Exploring Differences in the Factor Structure of the ADOS-2 By Gender

Poster Presentation
Thursday, May 2, 2019: 5:30 PM-7:00 PM
Room: 710 (Palais des congres de Montreal)
B. Garvin1, L. Bungert1, T. Sondergeld2 and J. Connell1, (1)AJ Drexel Autism Institute, Philadelphia, PA, (2)Drexel University, Philadelphia, PA

Autism Spectrum Disorder is diagnosed using the same criteria (e.g., DSM-5, ICD-10) for males and females. An emerging and inconclusive body of literature suggests differences in symptom presentation and related areas (e.g., cognitive ability, behavioral regulation). The consistently disproportionate male-to-female ratio may reflect a true difference in incidence, or suggest that females with ASD are under-diagnosed because of a unique symptom presentation not captured by standardized tools. Conclusions are difficult to make considering limitations in the current body of research, including smaller sample sizes, inconsistencies in participant ages, and the use of mixed sets of measures with a strong reliance on parent report. Currently, most studies within this body of research use the Autism Diagnostic Observation Schedule, Second Edition (ADOS-2), considered the gold standard in direct assessment of autism related symptoms. These studies have reached varied conclusions regarding gender differences as measured by standardized tools, for example, finding no significant gender differences or finding fewer reported repetitive and restricted behaviors (RRBs) (Duvekot et al., 2016). However, to date, there is limited research with large sample sizes of early intervention age children that examines differences in the ADOS-2 algorithm items by gender.


The current study examined the factor structure of the ADOS-2 algorithm items by gender to determine if the Social Affect (SA) and Restricted and Repetitive Behavior (RRB) subscales demonstrate a different factor structure.

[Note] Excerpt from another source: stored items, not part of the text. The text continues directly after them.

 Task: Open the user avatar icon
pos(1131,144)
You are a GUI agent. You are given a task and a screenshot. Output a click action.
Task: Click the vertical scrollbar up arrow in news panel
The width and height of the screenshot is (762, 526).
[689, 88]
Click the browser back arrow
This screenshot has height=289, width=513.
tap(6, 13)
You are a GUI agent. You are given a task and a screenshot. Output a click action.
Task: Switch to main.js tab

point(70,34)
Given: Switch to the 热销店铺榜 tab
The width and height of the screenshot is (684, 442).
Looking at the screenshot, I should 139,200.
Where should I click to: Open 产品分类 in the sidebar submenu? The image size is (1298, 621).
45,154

A retrospective analysis of evaluation data was conducted from a large, urban sample of early intervention age children who met criteria for ASD. Participants included 252 children, with 177 males and 75 females, (Mage males = 42.4 months; Mage females = 41.2 months). Evaluation measures included the ADOS-2, caregiver interviews, and rating scales. An exploratory factor analysis was conducted to determine if individual items included in the algorithm of the ADOS-2 (Module 1) loaded into the same factors for both males and females. Two factors were forced to align the data with the two subscales of the ADOS-2 (SA and RRB).

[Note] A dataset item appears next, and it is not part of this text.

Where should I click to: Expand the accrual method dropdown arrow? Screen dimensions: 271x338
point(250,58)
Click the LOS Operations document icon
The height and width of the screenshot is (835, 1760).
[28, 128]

Results indicated differences, by gender, in how the algorithm items loaded into the two factors, which likely represent the SA (Factor 1) and RRB (Factor 2) subscales. The greatest differences were noted in Factor 2 (RRB scale), with fewer items loading overall and stronger eigenvalues for specific items (repetitive/stereotyped language) in the female sample. Furthermore, specific items that are included in the RRB subscale on the ADOS-2, did not factor into either structure for females, for example, items that address sensory seeking behavior and repetitive motor movements.

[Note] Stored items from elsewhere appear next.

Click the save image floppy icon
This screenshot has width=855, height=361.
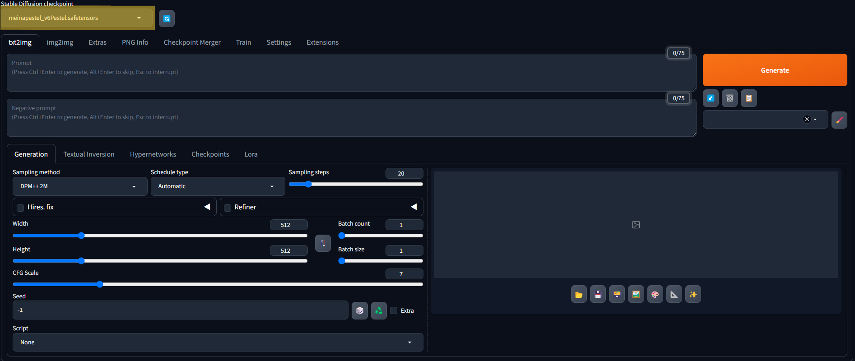[598, 295]
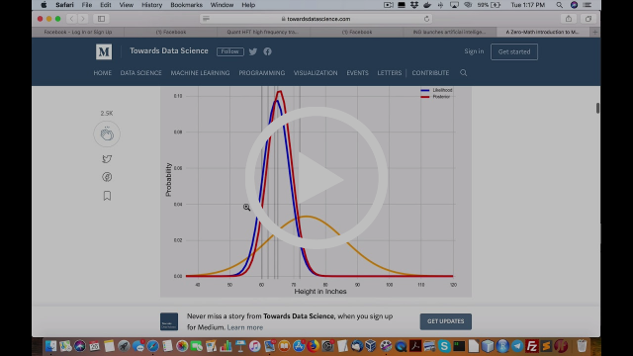Viewport: 633px width, 356px height.
Task: Reload page using address bar refresh icon
Action: click(426, 19)
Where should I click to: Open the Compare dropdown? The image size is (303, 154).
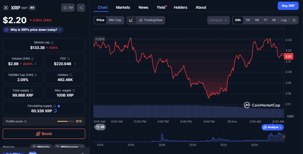pos(218,20)
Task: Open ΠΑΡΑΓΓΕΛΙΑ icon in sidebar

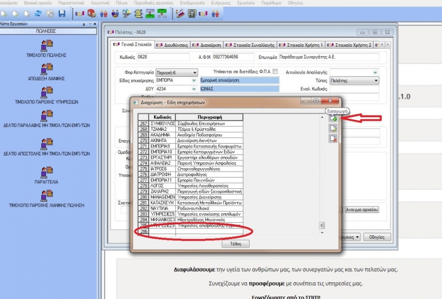Action: pyautogui.click(x=46, y=172)
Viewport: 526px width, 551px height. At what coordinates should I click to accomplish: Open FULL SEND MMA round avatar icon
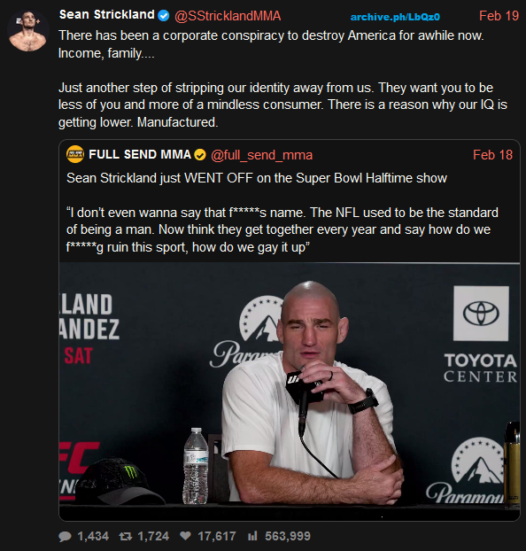[75, 154]
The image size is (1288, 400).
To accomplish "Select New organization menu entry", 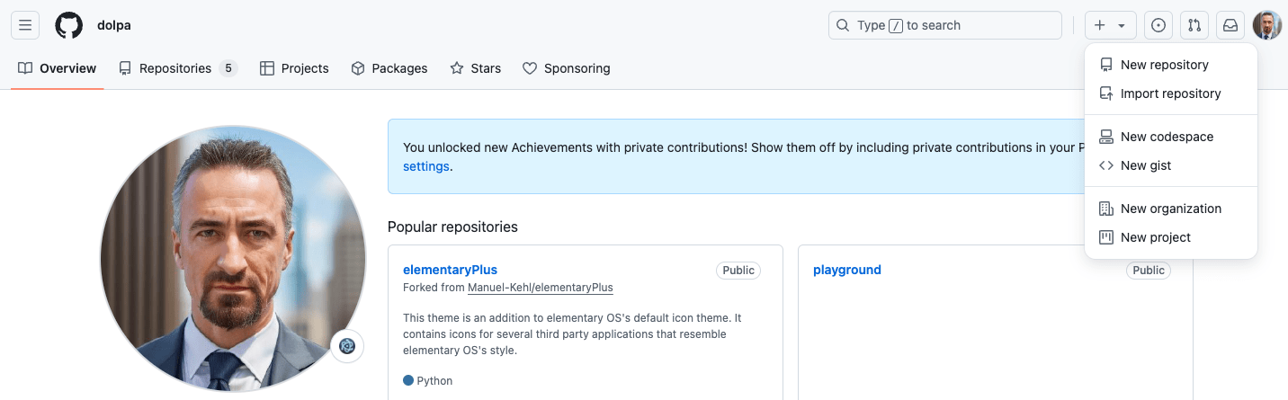I will pyautogui.click(x=1170, y=209).
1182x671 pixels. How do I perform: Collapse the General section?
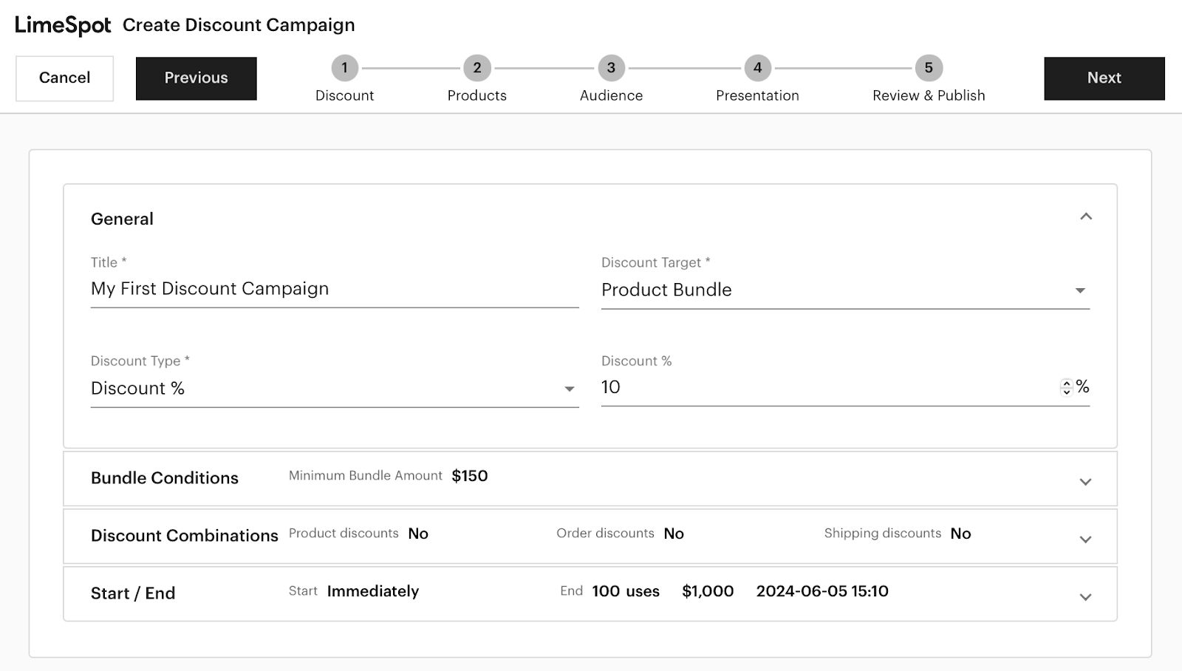(1085, 217)
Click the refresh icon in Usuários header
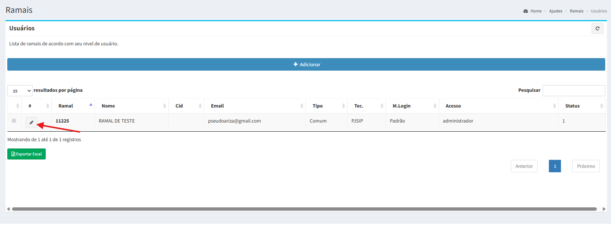The image size is (611, 237). (x=597, y=29)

This study illustrates in a large, urban sample of early intervention age children, that female and male presentation as indicated in the ADOS-2 algorithm, load differently on a forced, two factor model. This provides additional evidence to support possible differences in RRB symptom presentation by gender, as measured through the ADOS-2. Future research may include prospective analyses testing the hypothesis that ASD symptom presentation differs as observed on the ADOS-2 algorithm, specifically within the RRB subscale.